# McDollibee - Expansion Recommendation

## Executive Summary

In this notebook we will be sharing the details on how we built the strategy for the **Branch Expansion of McDollibee** by utilizing the SQL PostGIS functions and Python. We have approached this by applying the requirements from the problem statement utilizing the the gadm.ph and public.ph_point data set. This has helped us process in reducing processing time and easily narrow down to the identified locations. Please note that the analysis does not include the population count within the area and something we can consider if we want to extend the solution further. We can look at the results at different angles of the data and do further analysis on each of the shortlisted locations.



## Problem Statement

Suppose that you are the *head of branch expansion* of food chain "McDollibee" with the base of operations located here at AIM. You are tasked to create a strategy that considers the following:
1. Level of Urbanization - You want to expand to a location where the amenity density is in top 10 percentile. 
2. Market Availability and Competition - You cater to students but you prefer areas with limited competition
3. Logistics - The farther the location is from AIM, the more expensive building the branch will be.

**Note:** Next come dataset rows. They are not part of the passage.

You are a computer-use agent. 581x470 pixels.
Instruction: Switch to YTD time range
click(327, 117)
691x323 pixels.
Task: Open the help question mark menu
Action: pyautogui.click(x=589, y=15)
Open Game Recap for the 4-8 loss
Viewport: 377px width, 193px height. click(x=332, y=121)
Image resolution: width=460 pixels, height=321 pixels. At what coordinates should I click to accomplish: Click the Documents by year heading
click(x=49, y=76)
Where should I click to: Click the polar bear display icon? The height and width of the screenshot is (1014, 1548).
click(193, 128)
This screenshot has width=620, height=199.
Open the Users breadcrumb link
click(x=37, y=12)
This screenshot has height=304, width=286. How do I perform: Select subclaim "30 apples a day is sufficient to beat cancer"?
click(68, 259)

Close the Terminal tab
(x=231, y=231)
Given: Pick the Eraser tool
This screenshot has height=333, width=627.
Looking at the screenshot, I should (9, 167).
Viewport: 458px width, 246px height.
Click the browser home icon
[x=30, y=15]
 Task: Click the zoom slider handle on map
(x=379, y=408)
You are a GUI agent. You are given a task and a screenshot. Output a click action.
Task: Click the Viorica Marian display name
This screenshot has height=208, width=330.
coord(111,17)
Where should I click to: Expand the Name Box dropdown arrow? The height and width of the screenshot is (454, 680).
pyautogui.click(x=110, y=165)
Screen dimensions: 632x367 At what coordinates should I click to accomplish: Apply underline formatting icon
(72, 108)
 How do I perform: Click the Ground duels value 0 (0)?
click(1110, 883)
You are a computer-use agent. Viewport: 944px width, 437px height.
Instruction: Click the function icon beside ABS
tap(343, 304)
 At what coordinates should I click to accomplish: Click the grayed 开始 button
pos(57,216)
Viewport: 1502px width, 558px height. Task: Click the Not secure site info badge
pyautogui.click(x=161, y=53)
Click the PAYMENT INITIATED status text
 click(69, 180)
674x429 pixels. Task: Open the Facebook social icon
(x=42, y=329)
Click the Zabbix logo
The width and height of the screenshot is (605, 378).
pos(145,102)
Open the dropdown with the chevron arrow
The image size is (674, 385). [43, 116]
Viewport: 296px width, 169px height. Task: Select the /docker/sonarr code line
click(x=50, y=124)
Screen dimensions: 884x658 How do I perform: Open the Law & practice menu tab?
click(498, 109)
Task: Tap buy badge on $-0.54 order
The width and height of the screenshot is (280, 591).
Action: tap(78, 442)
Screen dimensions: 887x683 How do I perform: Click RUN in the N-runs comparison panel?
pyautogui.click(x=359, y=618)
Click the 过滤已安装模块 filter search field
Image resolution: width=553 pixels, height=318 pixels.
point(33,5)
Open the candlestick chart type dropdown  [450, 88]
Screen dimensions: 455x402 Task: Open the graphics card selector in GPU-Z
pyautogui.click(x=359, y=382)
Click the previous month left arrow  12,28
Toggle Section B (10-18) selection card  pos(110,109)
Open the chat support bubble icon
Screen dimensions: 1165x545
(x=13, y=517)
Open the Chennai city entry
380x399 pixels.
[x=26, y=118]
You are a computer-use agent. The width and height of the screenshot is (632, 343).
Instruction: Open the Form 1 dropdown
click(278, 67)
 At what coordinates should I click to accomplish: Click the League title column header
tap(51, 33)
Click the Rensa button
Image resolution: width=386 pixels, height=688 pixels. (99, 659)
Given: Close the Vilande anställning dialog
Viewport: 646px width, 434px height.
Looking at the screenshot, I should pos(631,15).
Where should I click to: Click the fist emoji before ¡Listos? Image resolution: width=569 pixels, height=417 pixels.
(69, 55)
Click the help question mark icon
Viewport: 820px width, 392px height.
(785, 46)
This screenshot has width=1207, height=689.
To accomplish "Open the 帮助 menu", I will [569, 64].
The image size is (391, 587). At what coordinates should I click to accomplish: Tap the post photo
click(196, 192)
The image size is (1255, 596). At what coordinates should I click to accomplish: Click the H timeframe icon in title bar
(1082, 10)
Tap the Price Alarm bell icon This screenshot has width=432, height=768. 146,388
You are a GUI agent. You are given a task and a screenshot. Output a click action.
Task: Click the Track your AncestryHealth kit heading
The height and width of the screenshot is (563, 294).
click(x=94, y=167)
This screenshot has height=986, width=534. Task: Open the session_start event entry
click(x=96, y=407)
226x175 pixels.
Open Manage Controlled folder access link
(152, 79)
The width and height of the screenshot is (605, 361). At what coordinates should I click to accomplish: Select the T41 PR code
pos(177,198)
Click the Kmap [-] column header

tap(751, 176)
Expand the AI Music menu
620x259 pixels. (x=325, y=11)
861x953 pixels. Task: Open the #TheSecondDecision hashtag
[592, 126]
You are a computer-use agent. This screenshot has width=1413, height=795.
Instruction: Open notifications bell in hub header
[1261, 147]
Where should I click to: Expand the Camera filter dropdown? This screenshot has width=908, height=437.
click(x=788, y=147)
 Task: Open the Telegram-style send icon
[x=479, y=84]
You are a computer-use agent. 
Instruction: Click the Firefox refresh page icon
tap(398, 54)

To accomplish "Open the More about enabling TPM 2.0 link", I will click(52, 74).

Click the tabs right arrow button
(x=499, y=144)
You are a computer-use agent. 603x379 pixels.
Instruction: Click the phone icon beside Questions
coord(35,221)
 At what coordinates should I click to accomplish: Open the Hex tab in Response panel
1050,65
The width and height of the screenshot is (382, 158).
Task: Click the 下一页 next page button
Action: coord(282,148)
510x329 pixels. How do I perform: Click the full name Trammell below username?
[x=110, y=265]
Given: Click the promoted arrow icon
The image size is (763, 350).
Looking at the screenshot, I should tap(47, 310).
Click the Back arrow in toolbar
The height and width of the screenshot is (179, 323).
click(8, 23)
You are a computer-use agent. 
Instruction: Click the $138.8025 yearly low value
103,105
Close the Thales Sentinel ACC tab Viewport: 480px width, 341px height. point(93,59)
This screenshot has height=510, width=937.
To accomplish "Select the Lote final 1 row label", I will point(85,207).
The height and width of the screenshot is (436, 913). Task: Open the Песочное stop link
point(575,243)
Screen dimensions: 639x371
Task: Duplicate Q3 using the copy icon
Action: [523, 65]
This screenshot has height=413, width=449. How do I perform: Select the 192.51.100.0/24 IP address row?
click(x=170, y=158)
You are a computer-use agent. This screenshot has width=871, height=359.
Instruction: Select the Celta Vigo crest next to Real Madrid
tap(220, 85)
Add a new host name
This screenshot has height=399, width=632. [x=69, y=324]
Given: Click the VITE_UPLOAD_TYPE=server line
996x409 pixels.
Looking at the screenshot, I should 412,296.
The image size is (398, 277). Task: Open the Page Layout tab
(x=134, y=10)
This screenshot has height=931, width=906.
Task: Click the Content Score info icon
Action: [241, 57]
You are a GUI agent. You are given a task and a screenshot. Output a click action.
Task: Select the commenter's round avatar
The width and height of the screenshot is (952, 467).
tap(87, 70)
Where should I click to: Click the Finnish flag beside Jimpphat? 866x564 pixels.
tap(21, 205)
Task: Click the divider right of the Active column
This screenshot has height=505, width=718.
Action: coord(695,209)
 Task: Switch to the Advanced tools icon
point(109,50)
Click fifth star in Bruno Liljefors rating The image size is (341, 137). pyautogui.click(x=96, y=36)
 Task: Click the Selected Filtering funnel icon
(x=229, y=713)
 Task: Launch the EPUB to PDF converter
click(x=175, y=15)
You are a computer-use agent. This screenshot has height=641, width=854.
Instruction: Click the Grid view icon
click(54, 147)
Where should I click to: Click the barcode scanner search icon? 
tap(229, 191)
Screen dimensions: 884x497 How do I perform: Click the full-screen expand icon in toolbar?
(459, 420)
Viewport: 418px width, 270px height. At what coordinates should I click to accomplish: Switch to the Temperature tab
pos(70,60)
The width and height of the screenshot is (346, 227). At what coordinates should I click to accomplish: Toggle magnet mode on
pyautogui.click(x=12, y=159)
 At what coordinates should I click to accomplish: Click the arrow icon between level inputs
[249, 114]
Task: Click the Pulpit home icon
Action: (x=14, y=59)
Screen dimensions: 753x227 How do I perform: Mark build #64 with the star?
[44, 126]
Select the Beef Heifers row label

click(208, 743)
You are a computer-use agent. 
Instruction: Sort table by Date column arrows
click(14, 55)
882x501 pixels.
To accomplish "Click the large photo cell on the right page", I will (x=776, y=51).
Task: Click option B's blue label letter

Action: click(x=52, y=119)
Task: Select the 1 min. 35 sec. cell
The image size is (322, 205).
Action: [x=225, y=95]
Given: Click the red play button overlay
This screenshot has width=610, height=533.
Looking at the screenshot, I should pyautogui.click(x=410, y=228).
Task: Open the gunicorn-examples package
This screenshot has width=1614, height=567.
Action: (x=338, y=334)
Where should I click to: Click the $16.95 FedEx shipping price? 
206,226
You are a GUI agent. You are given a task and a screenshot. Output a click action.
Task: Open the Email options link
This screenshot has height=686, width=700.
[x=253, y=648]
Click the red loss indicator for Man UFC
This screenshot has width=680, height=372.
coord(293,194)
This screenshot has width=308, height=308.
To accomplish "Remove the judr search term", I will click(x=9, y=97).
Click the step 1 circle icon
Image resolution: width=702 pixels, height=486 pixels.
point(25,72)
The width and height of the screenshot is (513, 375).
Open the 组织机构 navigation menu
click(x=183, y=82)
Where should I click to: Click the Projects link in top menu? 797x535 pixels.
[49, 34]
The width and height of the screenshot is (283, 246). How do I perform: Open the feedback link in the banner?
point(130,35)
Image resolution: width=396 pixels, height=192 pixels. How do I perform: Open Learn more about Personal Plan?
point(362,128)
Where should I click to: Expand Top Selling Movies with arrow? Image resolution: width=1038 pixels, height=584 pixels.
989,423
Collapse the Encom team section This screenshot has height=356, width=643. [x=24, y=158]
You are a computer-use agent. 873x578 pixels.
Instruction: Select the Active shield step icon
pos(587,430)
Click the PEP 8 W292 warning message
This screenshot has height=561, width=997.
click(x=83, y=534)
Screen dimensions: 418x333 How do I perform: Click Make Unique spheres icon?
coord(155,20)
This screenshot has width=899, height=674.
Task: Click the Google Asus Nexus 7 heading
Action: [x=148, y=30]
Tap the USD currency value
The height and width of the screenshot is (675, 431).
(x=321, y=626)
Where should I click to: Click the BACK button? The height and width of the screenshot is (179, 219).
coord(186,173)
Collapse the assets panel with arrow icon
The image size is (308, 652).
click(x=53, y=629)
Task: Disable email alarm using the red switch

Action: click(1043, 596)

Using the information available to you, create a report on what possible locations fit the requirements of your branch expansion strategy.

In [1]:
import psycopg2
import numpy as np
import pandas as pd
import matplotlib.pyplot as plt
import warnings
warnings.filterwarnings("ignore")

Matplotlib created a temporary config/cache directory at /tmp/matplotlib-usdluc3_ because the default path (/home/rbanquerigo/.cache/matplotlib) is not a writable directory; it is highly recommended to set the MPLCONFIGDIR environment variable to a writable directory, in particular to speed up the import of Matplotlib and to better support multiprocessing.


In [2]:
conn = psycopg2.connect(dbname="postgis", 
                 user="gsa2022", 
                 password="g5!V%T1Vmd", 
                 host="192.168.212.99", 
                 port=32771)

### Fetching Schools and University within Metro Manila

We first fetched all schools and universities within Metro Manila as we don't want to go outside given the logistics constraints we have. This would also helps us in reducing the processing time in our query at the later part of the notebook as we have filetered out all other schools/universities within the country.

In [3]:
print('Fetching Schools')
sql = """
          SELECT * FROM gadm.ph g
          INNER JOIN public.ph_point as p
          ON 
          ST_Within(st_transform(p.way, 3123), st_transform(g.geom, 3123))
          WHERE g.name_1 = 'Metropolitan Manila' AND
          (p.amenity = 'school' or p.amenity = 'university')
      """
df_school_mm = pd.read_sql_query(sql, conn)
df_school_mm.head(5)

Fetching Schools


Unnamed: 0,gid,gid_0,name_0,gid_1,name_1,nl_name_1,gid_2,name_2,varname_2,nl_name_2,...,tourism,tower:type,tunnel,water,waterway,wetland,width,wood,z_order,way
0,969,PHL,Philippines,PHL.47_1,Metropolitan Manila,,PHL.47.9_1,Navotas,,,...,,,,,,,,,,0101000020E6100000E5756968A83B5E4026A36F777B59...
1,969,PHL,Philippines,PHL.47_1,Metropolitan Manila,,PHL.47.9_1,Navotas,,,...,,,,,,,,,,0101000020E61000007FFB9529C13B5E4083E4F8FC8B5B...
2,962,PHL,Philippines,PHL.47_1,Metropolitan Manila,,PHL.47.2_1,Las Piñas,"Las Piñas, City of",,...,,,,,,,,,,0101000020E6100000B7ED7BD45F405E404FFD288F13D3...
3,962,PHL,Philippines,PHL.47_1,Metropolitan Manila,,PHL.47.2_1,Las Piñas,"Las Piñas, City of",,...,,,,,,,,,,0101000020E61000005094DFFDCC405E406506E055C5D2...
4,968,PHL,Philippines,PHL.47_1,Metropolitan Manila,,PHL.47.8_1,Muntinlupa,"Muntinlupa, City of",,...,,,,,,,,,,0101000020E610000059F15712EA415E401FB86F5A95B9...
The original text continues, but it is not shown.